Daftar Tugas —
1 > Tentukan apakah setiap pernyataan berikut sesuai dengan kutipan berita tentang sarapan, lalu jawab ya atau tidak disertai kata-kata penentu dari kutipan itu: (a) Studi tersebut melibatkan 347 responden. (b) Responden dipilih tanpa memperhatikan indeks massa tubuh. (c) Hasil studi dipresentasikan di San Diego, California.
2 > Salin kata demi kata bagian kutipan berita tentang sarapan yang dibuka dengan kata-kata "Hasil studi yang" dan ditutup dengan "hingga tujuh kali.".

Kutipan —
---

Liputan6.com, Washington DC - Menurut sebuah studi ilmiah terbaru, kebiasaan melewatkan sarapan pagi bisa menjadi pertanda risiko seseorang mengalami obesitas di masa depan.
Hasil studi yang dipresentasikan pada ajang tahunan Experimental Biology di San Diego, California itu menyasar kepada 347 responden pria dan wanita sehat di atas usia 12.
Dikutip dari ABC News pada Kamis (26/4/2018), seluruh responden hanya dipilih yang memiliki indeks massa tubuh (BMI) normal, untuk kemudian diteliti secara berkala pola makannya selama setidaknya dua tahun.
Advertisement
Mereka ditanya berapa kali sarapan dalam seminggu, dengan pilihan jawaban: tidak pernah, satu sampai empat kali, atau lima hingga tujuh kali.
Pada akhir masa penelitian yang memakan waktu hingga 12 tahun, mereka yang melewatkan sarapan lebih dari tiga kali seminggu, cederung memiliki lingkar pinggang lebih besar.

---

Daftar Catatan —
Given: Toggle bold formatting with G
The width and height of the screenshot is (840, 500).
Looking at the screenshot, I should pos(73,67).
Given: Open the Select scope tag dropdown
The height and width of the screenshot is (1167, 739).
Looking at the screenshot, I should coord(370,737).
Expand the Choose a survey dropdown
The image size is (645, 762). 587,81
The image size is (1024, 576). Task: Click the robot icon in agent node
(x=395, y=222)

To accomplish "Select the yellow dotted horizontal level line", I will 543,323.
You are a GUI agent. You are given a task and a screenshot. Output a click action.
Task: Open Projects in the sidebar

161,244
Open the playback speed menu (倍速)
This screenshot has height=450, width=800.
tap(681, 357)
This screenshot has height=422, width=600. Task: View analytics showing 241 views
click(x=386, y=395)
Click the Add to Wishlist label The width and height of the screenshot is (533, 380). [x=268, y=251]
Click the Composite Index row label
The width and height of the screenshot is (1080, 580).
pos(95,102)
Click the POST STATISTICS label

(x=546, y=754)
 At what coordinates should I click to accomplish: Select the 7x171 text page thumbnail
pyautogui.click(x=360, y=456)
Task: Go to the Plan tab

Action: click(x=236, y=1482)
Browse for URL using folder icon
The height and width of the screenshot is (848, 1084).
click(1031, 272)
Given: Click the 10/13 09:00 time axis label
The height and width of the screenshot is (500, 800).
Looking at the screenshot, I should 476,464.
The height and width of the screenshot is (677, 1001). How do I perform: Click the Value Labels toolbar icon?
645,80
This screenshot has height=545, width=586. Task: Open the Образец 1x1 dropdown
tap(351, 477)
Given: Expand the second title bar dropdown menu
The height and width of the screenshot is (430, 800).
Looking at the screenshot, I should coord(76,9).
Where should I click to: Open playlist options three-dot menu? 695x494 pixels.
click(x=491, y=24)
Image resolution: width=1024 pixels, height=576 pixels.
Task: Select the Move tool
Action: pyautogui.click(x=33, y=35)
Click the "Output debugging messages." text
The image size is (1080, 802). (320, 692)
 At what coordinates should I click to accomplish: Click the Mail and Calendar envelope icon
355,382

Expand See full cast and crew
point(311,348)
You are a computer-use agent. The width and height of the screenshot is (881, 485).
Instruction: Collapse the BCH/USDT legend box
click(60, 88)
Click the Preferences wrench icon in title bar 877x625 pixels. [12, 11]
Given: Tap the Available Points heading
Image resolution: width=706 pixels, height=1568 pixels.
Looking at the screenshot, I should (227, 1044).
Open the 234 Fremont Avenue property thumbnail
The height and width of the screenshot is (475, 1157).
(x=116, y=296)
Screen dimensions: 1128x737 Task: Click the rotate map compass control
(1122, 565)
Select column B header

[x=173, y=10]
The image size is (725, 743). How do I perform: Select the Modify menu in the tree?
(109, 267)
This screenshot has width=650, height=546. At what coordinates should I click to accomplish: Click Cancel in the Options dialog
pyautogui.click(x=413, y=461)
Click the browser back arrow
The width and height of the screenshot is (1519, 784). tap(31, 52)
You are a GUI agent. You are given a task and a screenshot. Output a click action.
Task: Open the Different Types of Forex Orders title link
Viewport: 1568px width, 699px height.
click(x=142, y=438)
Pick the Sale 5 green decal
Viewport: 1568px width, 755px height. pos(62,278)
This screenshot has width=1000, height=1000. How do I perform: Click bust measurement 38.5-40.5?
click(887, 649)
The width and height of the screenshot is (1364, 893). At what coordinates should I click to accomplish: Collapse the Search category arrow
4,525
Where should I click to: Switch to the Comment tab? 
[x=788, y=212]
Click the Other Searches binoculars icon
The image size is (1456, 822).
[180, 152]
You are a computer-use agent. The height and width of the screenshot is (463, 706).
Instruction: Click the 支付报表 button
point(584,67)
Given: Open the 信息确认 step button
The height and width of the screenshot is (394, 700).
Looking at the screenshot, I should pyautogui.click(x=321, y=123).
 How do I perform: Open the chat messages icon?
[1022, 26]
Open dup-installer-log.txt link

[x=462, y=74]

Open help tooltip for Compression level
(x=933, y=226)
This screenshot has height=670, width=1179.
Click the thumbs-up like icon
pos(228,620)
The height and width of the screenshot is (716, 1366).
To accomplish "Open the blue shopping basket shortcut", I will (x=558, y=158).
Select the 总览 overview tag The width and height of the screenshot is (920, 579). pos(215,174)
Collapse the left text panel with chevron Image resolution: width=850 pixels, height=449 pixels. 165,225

---

Hasil Tugas —
1 >
(a) Ya: "menyasar kepada 347 responden pria dan wanita sehat di atas usia 12"
(b) Tidak: "seluruh responden hanya dipilih yang memiliki indeks massa tubuh (BMI) normal"
(c) Ya: "dipresentasikan pada ajang tahunan Experimental Biology di San Diego, California"

2 >
Hasil studi yang dipresentasikan pada ajang tahunan Experimental Biology di San Diego, California itu menyasar kepada 347 responden pria dan wanita sehat di atas usia 12.
Dikutip dari ABC News pada Kamis (26/4/2018), seluruh responden hanya dipilih yang memiliki indeks massa tubuh (BMI) normal, untuk kemudian diteliti secara berkala pola makannya selama setidaknya dua tahun.
Advertisement
Mereka ditanya berapa kali sarapan dalam seminggu, dengan pilihan jawaban: tidak pernah, satu sampai empat kali, atau lima hingga tujuh kali.